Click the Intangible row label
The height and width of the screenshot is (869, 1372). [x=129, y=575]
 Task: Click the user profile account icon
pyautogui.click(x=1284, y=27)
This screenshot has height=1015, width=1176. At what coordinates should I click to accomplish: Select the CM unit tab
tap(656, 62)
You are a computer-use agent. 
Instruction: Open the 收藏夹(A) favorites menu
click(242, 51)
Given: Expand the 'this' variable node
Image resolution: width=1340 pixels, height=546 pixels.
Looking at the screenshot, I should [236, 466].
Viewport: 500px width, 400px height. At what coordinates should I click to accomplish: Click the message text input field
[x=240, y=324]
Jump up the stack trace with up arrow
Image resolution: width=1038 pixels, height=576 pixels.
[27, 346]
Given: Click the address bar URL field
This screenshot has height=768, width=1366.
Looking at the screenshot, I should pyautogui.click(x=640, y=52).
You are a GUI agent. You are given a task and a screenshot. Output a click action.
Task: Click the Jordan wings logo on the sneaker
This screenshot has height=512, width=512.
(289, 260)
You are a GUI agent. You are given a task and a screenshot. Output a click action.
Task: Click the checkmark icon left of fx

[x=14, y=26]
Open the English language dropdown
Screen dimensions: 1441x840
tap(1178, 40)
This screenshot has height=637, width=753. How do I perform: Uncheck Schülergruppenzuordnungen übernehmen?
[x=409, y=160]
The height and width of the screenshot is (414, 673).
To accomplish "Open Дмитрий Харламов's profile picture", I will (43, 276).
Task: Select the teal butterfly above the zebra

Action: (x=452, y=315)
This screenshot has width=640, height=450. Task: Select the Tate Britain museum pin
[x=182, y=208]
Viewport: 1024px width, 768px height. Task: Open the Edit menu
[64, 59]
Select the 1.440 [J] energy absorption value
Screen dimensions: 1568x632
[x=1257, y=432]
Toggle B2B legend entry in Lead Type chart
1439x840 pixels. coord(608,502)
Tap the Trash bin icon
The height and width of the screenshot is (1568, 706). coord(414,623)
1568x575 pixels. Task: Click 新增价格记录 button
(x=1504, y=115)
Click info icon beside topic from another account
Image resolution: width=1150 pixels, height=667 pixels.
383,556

→ **Description of the task**: Look above for the line with "Task: Click the user profile account icon", then copy it and each later line exactly, stopping at the last line of the records.

→ **Exercise response**:
 Task: Click the user profile account icon
pyautogui.click(x=1284, y=27)
This screenshot has height=1015, width=1176. At what coordinates should I click to accomplish: Select the CM unit tab
tap(656, 62)
You are a computer-use agent. 
Instruction: Open the 收藏夹(A) favorites menu
click(242, 51)
Given: Expand the 'this' variable node
Image resolution: width=1340 pixels, height=546 pixels.
Looking at the screenshot, I should [236, 466].
Viewport: 500px width, 400px height. At what coordinates should I click to accomplish: Click the message text input field
[x=240, y=324]
Jump up the stack trace with up arrow
Image resolution: width=1038 pixels, height=576 pixels.
[27, 346]
Given: Click the address bar URL field
This screenshot has height=768, width=1366.
Looking at the screenshot, I should pyautogui.click(x=640, y=52).
You are a GUI agent. You are given a task and a screenshot. Output a click action.
Task: Click the Jordan wings logo on the sneaker
This screenshot has height=512, width=512.
(289, 260)
You are a GUI agent. You are given a task and a screenshot. Output a click action.
Task: Click the checkmark icon left of fx

[x=14, y=26]
Open the English language dropdown
Screen dimensions: 1441x840
tap(1178, 40)
This screenshot has height=637, width=753. How do I perform: Uncheck Schülergruppenzuordnungen übernehmen?
[x=409, y=160]
The height and width of the screenshot is (414, 673).
To accomplish "Open Дмитрий Харламов's profile picture", I will (43, 276).
Task: Select the teal butterfly above the zebra

Action: (x=452, y=315)
This screenshot has width=640, height=450. Task: Select the Tate Britain museum pin
[x=182, y=208]
Viewport: 1024px width, 768px height. Task: Open the Edit menu
[64, 59]
Select the 1.440 [J] energy absorption value
Screen dimensions: 1568x632
[x=1257, y=432]
Toggle B2B legend entry in Lead Type chart
1439x840 pixels. coord(608,502)
Tap the Trash bin icon
The height and width of the screenshot is (1568, 706). coord(414,623)
1568x575 pixels. Task: Click 新增价格记录 button
(x=1504, y=115)
Click info icon beside topic from another account
Image resolution: width=1150 pixels, height=667 pixels.
383,556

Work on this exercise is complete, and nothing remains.